/alessandra_polimeno_clustering_fragmentation

Repository for the HLT master thesis "Diversifying News Recommendation Systems by Detecting Fragmentation in News Story Chains" by Alessandra Polimeno

Primary LanguagePython

Detecting Fragmentation in News Story Chains

This repository is part of the Research Master thesis "Diversifying News Recommendation Systems by Detecting Fragmentation in News Story Chains" by Alessandra Polimeno. The project was supervised by prof. dr. Antske Fokkens, Myrthe Reuver and Sanne Vrijenhoek.

Background

This thesis contributes to a line of research that aims to develop measures for diversity in the context of personalized news recommendation systems. The focus lies on the Fragmentation metric, which measures the overlap in news story chains that users are exposed to in their personalized news recommendations. News story chains consist of articles that report on the same action that took place at a specific time.

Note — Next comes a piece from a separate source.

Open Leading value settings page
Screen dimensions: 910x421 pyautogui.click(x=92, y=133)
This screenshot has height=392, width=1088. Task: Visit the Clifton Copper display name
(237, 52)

This code allows you to transform texts into three types of representations:

  • A simple Bag of Words
  • Word embeddings (GloVe)
  • Sentence embeddings (Sentence-BERT)

Two clustering methods are applied to the articles to obtain the groups of news story chains:

  • Agglomerative Hierarchical Clustering
  • DB-Scan

Repository Overview

What follows is an overview of the scripts that were used for data scraping and cleaning, obtaining machine-readable text representations, applying clustering algorithms, and evaluation, as well as the dataset and results.

data

The dataset consists of news articles that are annotated with the news story chain that they belong to. They are scraped from the URLs provided by the HeadLine Grouping Dataset. The data is split into a development and evaluation set. Each row contains a URL, the corresponding text, and the gold label.

code

preprocess_data

Contains all scripts that are used to explore, filter and split the data.

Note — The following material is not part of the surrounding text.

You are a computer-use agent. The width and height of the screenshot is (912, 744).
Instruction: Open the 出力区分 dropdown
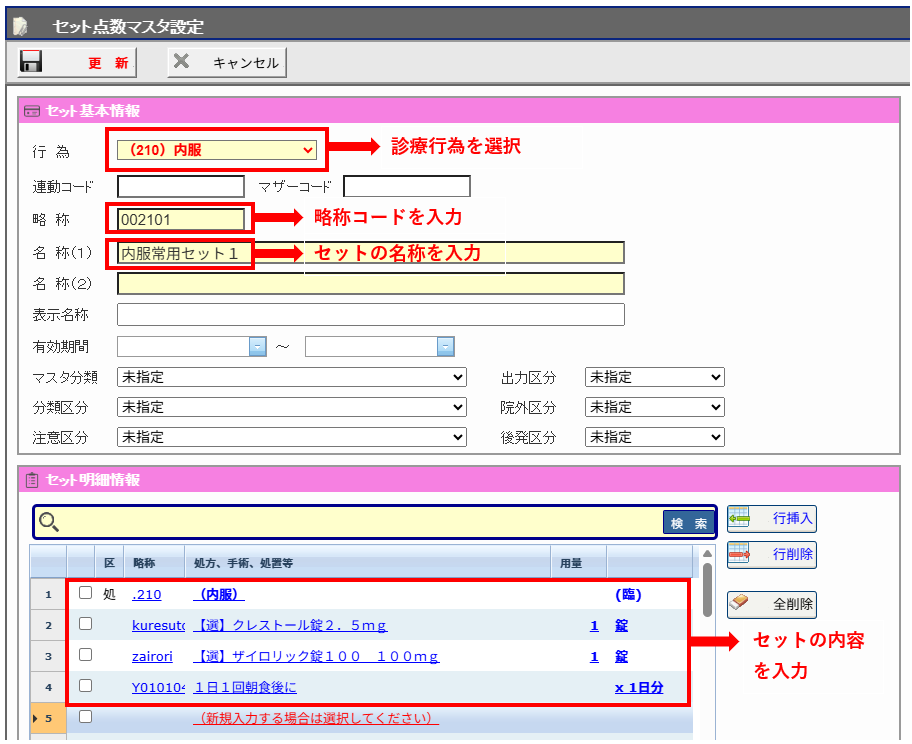click(654, 377)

  • hlgd_extraction.py contains the code with which the texts in the HeadLine Grouping Dataset can be scraped

clustering

  • get_clusters.py contains the code for 3 text representation methods (Bag of Words, GloVe word embeddings, and Sentence-BERT sentence embeddings), as well as 2 clustering algorithms (agglomerative hierarchical clustering and DB-Scan)
  • hyperparam_tuning_AC.py and hyperparam_tuning_DB.py were used for hyperparameter tuning of both algorithms
  • get_baseline_clusters.py generates the baseline clusters (with TF-IDF representations and the Louvain Community Detection Algorithm)

evaluation

  • error_analysis.py contains the code that was used for the error analysis
  • get_best.py selects the best-performing systems and writes them to a new file
  • get_frag.py generates news recommendation sets and calculates the Fragmentation Score for the experimental setups based on different scenarios

predictions

The result of the evaluation can be found in this folder.

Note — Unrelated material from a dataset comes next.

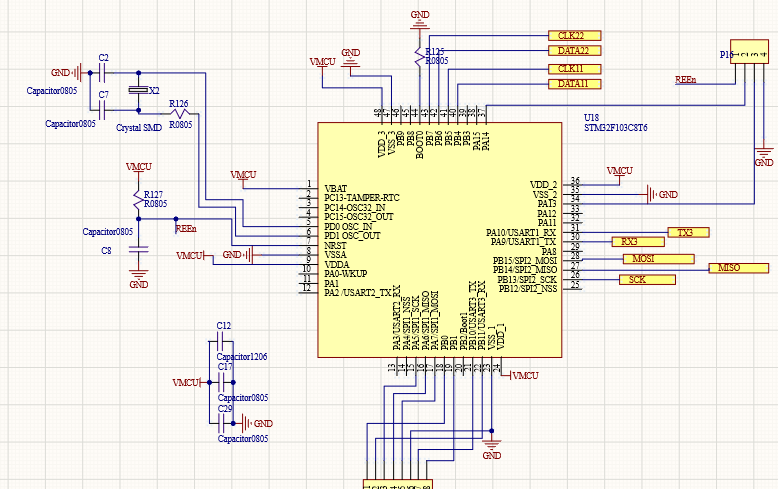This screenshot has width=778, height=489.
Task: Click capacitor C8 symbol
Action: (138, 249)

  • eval_scores.csv contains the values of the evaluation metrics for each experimental setup
  • preds_eval.csv contains the predicted label of each setup.

Acknowledgements

The Fragmentation metric that is implemented is developed by Sanne Vrijenhoek. For further reading see:

  • S. Vrijenhoek, M. Kaya, N. Metoui, J. Möller, D. Odijk, and N. Helberger. Recommenders with a mission: assessing diversity in news recommendations. In Proceedings of the 2021 Conference on Human Information Interaction and Retrieval, pages 173–183, 2021.